There are two ways to invest in gold and silver coins. The first focuses on the value of the precious metal content of the coin itself, and is promoted as a hedge against inflation. These coins are available directly from government mints in some countries, but in the United States must be purchased from a dealer. Collecting gold and silver coins for their numismatic, or collectors' value, is another way to invest in gold and silver coins. This approach is considered far more risky because the coins derive most of their value from variables like their age, quality and rarity.
Some nations, such as the United States, Canada, South Africa and others, produce investment-grade gold and silver coins, often called bullion coins. These are most often minted in one ounce (28.35 gm) sizes, and some nations also mint other sizes, both larger and smaller. Bullion coins are clearly marked with the actual amount of precious metal in the coin, which is guaranteed by the issuing government. A premium is added to the cost of the precious metal in the modern coins smaller than one ounce (28.35 gm), making these smaller sizes more costly per ounce and diminishing their investment value.
The gold in bullion coins is usually alloyed with a small percentage of another metal like copper to make the coin harder. These coins are usually 22- or 23-karat gold. Gold that’s 100% pure is rated as 24-karat, but it’s also very malleable and easily scratched. Some investors avoid buying 24-karat gold coins, such as Canada’s Maple and Austria’s Philharmonic, because they’re easily damaged, which could reduce their value upon resale.
Some governments sell their bullion coins directly, while others, such as the United States, distribute them to dealers which sell them to the general public. In addition to bullion coins, many investors buy common date gold coins — gold coins minted before 1935 for general circulation, which are common enough that there’s no significant markup due to their rarity. For example, from 1907 until 1933, the US minted a beautiful $20 US Dollars (USD) gold coin designed by Augustus St. Gaudens. Many of these coins, often called Double Eagles, are valuable numismatic specimens, but those minted by the Philadelphia Mint in 1924, 1927 and 1928 are common-date gold coins frequently purchased for their precious metal value alone. In addition, investors interested in coins less than an ounce (28.35 gm) but who want to avoid the premium on fractional bullion coins can buy older European gold coins, such as British sovereigns, French or Swiss 20 francs, or Dutch (Netherlands) 10 guilders.

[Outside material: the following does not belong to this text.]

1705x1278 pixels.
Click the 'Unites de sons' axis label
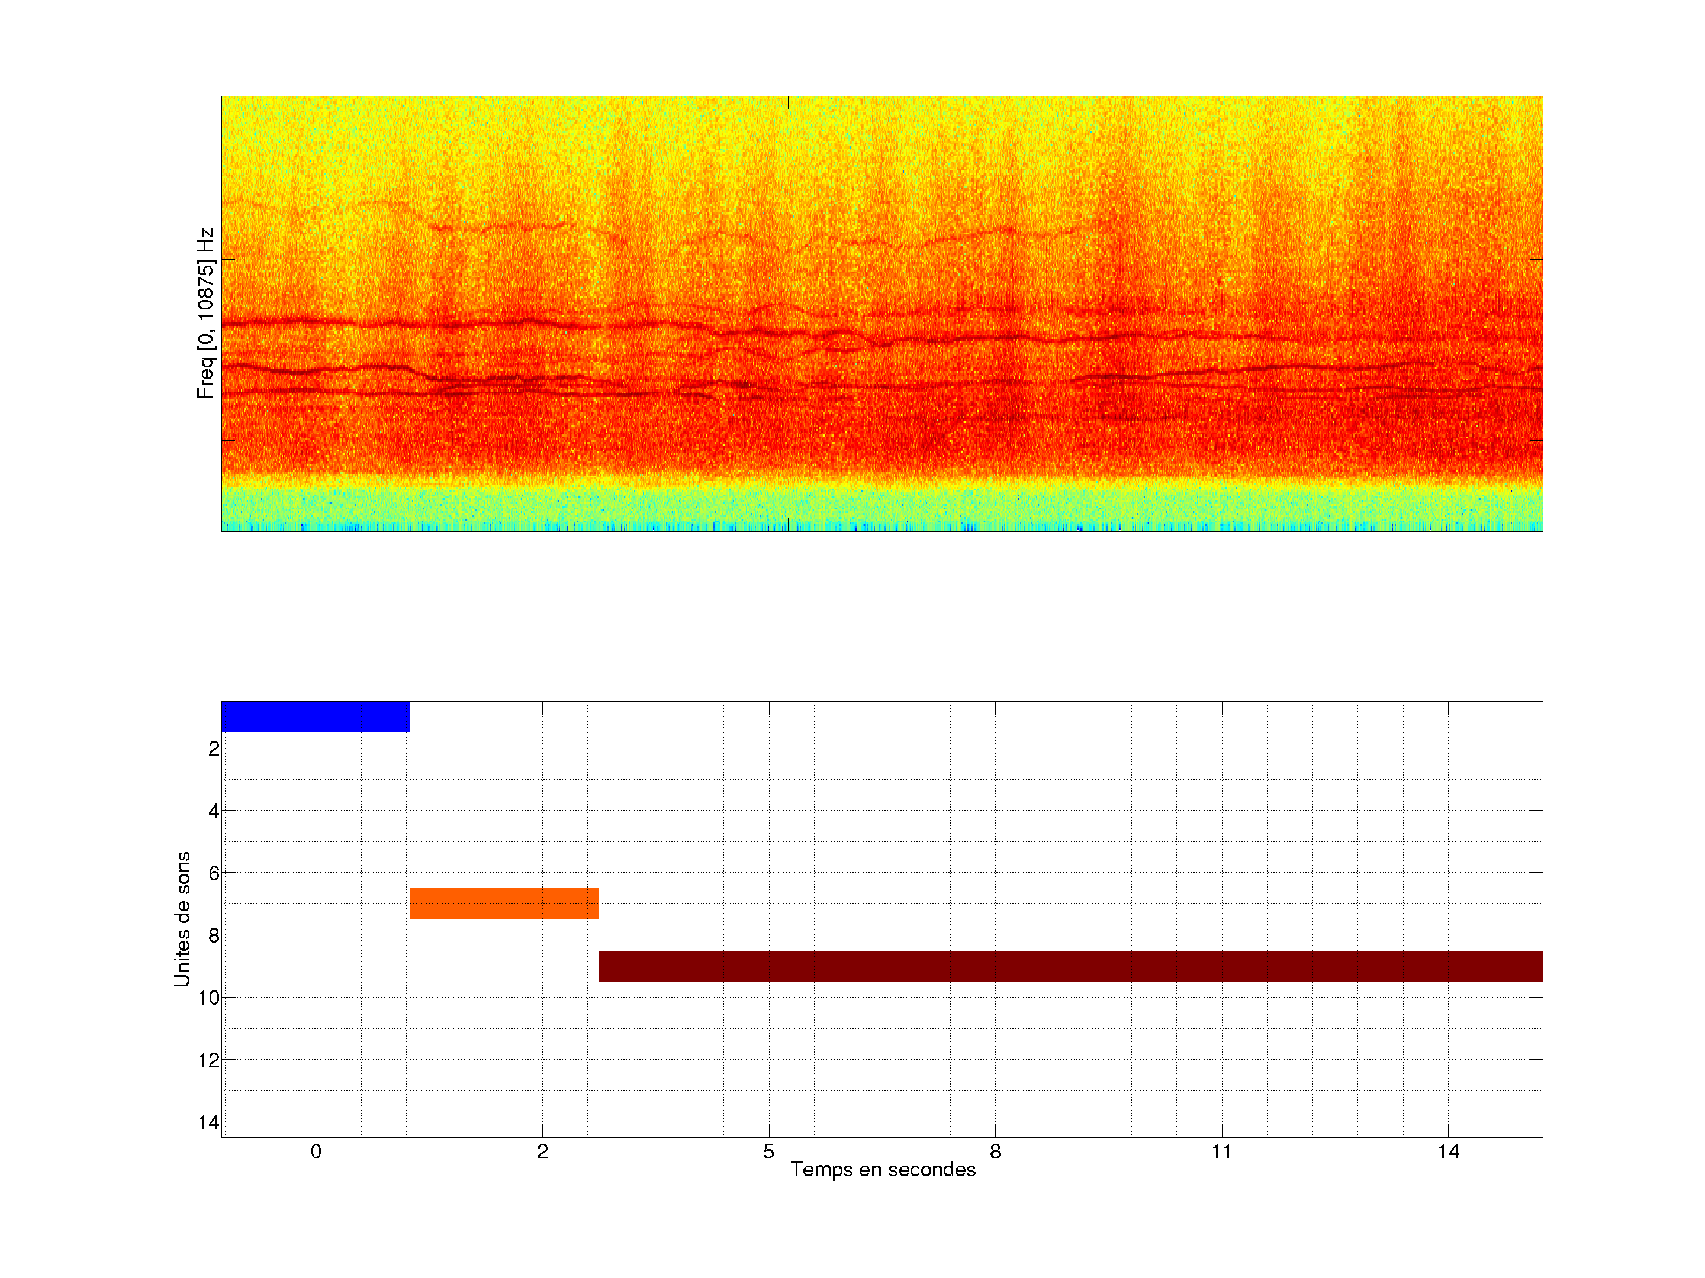coord(182,919)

Investing in gold and silver coins for their numismatic value can be risky. These are coins issued by governments for general circulation, although some are specially packaged for collectors. Their production is limited to the year they’re minted, and production figures are published that help collectors determine their rarity. Growth in value for these coins is often very slow, and individual coins may lose value if they’re damaged or if more of them come onto the market from private collections or other sources.

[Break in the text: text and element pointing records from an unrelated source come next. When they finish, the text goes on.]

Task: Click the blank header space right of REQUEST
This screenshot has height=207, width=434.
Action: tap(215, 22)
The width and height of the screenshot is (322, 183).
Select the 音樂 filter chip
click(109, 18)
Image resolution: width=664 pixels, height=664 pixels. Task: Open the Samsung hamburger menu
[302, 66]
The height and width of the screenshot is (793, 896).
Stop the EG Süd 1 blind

From a collector’s perspective, a coin’s rarity and condition are the most important considerations in determining its value, although it will never drop below the value of the precious metal content. Collectors’ coins shouldn’t be confused with so-called "collectible coins," which are novelty items minted both by governments and private mints and sold at a premium. The value of these coins rarely appreciates sufficiently for them to be considered a good investment.

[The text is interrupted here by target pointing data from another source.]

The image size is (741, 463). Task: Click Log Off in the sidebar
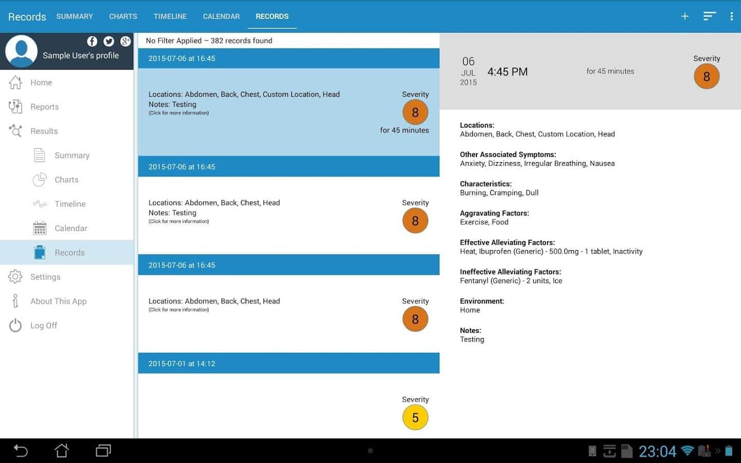[x=44, y=326]
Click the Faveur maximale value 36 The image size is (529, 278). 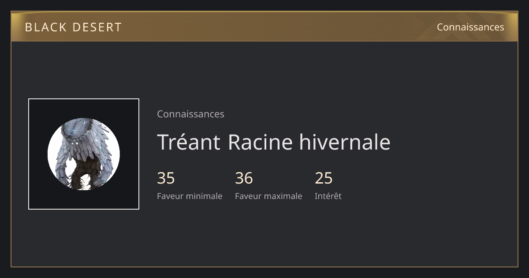[x=244, y=178]
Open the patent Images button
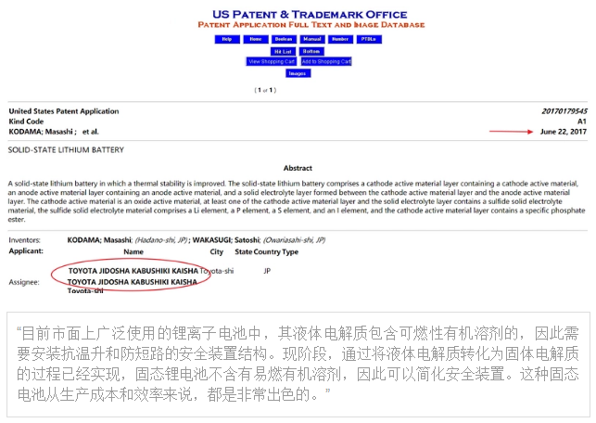Screen dimensions: 596x423 (x=297, y=73)
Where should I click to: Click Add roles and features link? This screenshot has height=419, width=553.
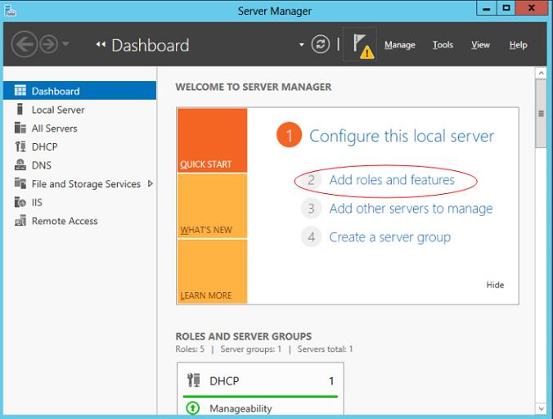click(391, 180)
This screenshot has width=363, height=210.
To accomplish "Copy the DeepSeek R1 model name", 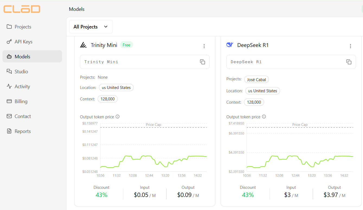I will pos(349,62).
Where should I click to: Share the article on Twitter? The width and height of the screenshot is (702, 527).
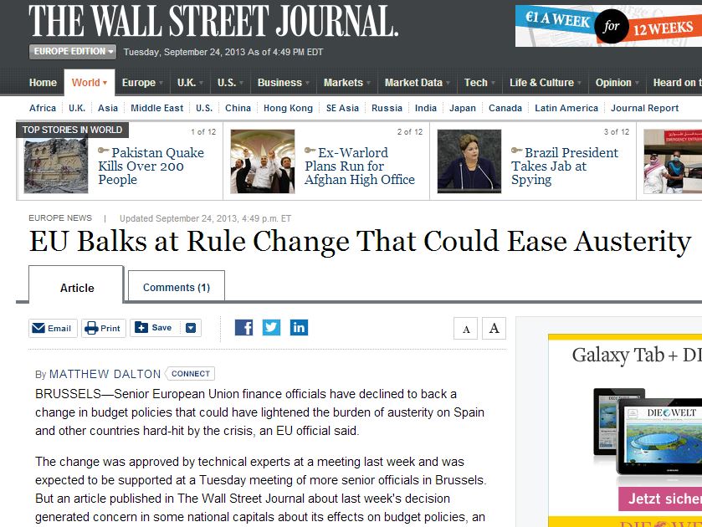[x=271, y=327]
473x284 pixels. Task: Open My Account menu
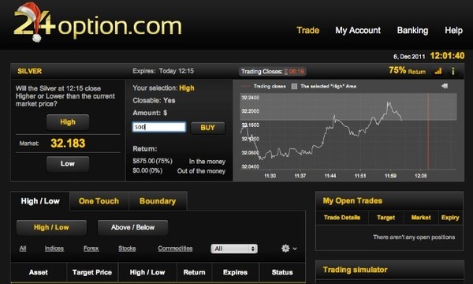[x=358, y=30]
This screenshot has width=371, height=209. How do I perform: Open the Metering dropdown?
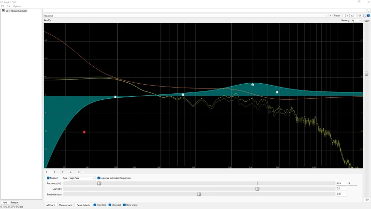(356, 21)
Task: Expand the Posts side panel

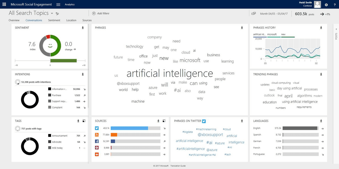Action: pyautogui.click(x=336, y=29)
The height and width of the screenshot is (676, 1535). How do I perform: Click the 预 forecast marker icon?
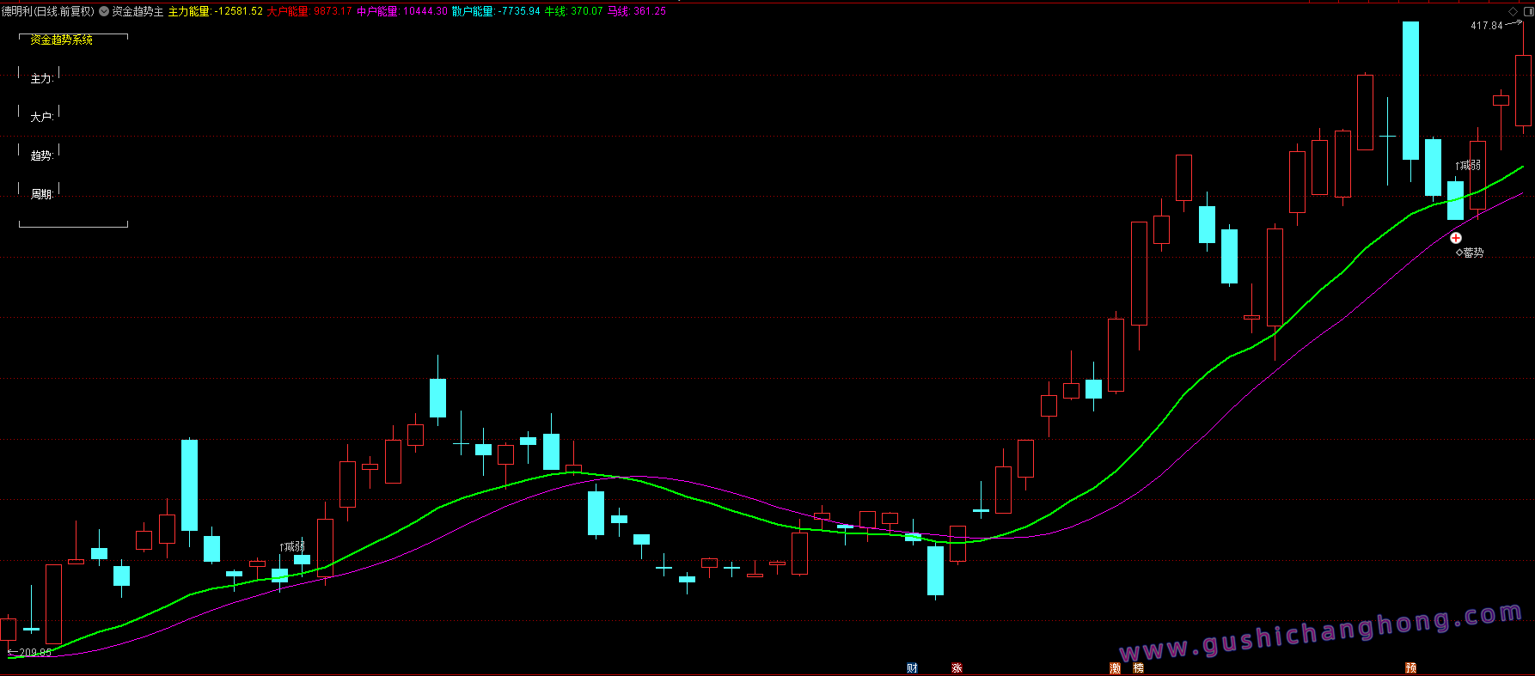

As a general rule, investing in gold and silver coins is something that should be undertaken only after a number of other investment goals have been met. Establishing a six- to 12-month emergency fund for expenses in easily accessible form, such as a money market fund, is a goal most experts agree upon. Another is opening a retirement savings program, contributions to which won’t be affected by the investor’s purchase of gold and silver coins.